[jira] [Commented] (HIVE-2206) add a new optimizer for query correlation discovery and optimization

Hudson (JIRA) Thu, 18 Jul 2013 04:41:18 -0700

    [ 
https://issues.apache.org/jira/browse/HIVE-2206?page=com.atlassian.jira.plugin.system.issuetabpanels:comment-tabpanel&focusedCommentId=13712239#comment-13712239
 ]


Hudson commented on HIVE-2206:
------------------------------

FAILURE: Integrated in Hive-trunk-h0.21 #2205 (See 
[https://builds.apache.org/job/Hive-trunk-h0.21/2205/])
HIVE-2206 [jira] add a new optimizer for query correlation discovery and 
optimization
(Yin Huai via Ashutosh Chauhan)

Summary:
update test results

This issue proposes a new logical optimizer called Correlation Optimizer, which 
is used to merge correlated MapReduce jobs (MR jobs) into a single MR job. The 
idea is based on YSmart (http://ysmart.cse.ohio-state.edu/). The paper and 
slides of YSmart are linked at the bottom.

Since Hive translates queries in a sentence by sentence fashion, for every 
operation which may need to shuffle the data (e.g. join and aggregation 
operations), Hive will generate a MapReduce job for that operation. However, 
for those operations which may need to shuffle the data, they may involve 
correlations explained below and thus can be executed in a single MR job.

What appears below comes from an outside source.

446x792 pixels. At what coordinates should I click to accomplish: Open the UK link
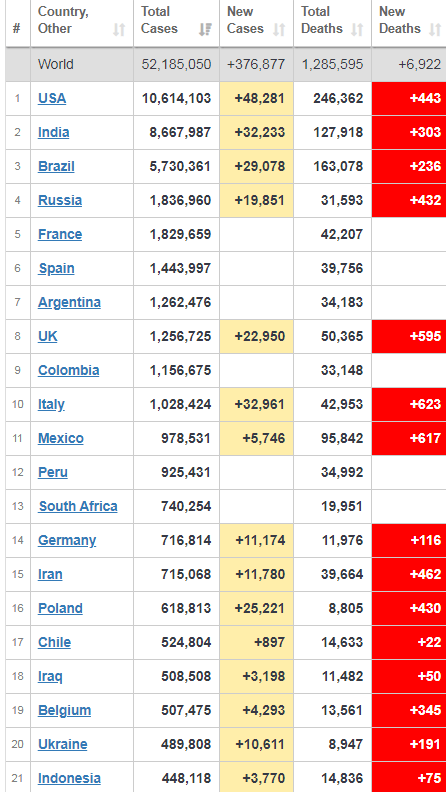47,336
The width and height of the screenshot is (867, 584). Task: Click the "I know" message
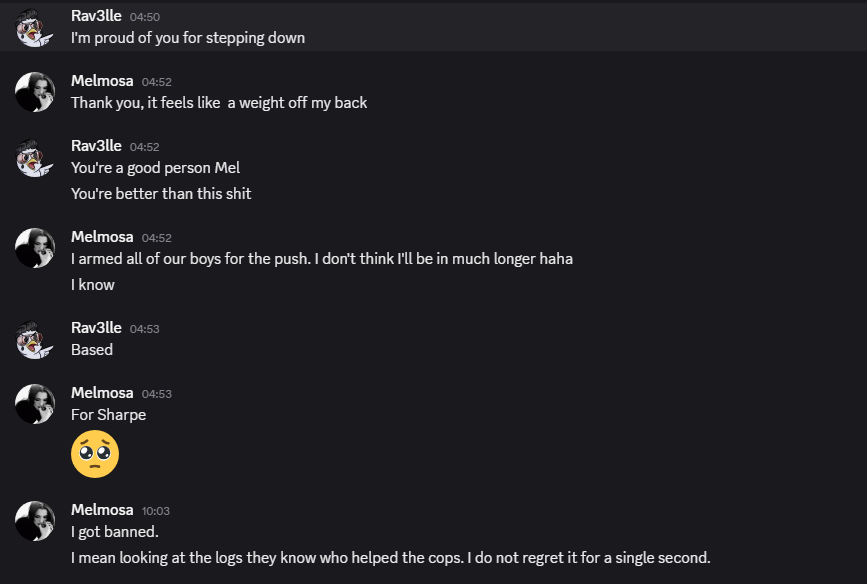(x=93, y=285)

        Input Correlation: Multiple MR jobs have input correlation (IC) if 
their input relation sets are not disjoint;
        Transit Correlation: Multiple MR jobs have transit correlation (TC) if 
they have not only input correlation, but also the same partition key;
        Job Flow Correlation: An MR has job ﬂow correlation (JFC) with one of 
its child nodes if it has the same partition key as that child node.

The current implementation of correlation optimizer only detect correlations 
among MR jobs for reduce-side join operators and reduce-side aggregation 
operators (not map only aggregation). A query will be optimized if it satisfies 
following conditions.

        There exists a MR job for reduce-side join operator or reduce side 
aggregation operator which have JFC with all of its parents MR jobs (TCs will 
be also exploited if JFC exists);
        All input tables of those correlated MR job are original input tables 
(not intermediate tables generated by sub-queries); and
        No self join is involved in those correlated MR jobs.

Correlation optimizer is implemented as a logical optimizer. The main reasons 
are that it only needs to manipulate the query plan tree and it can leverage 
the existing component on generating MR jobs.

Current implementation can serve as a framework for correlation related 
optimizations. I think that it is better than adding individual optimizers.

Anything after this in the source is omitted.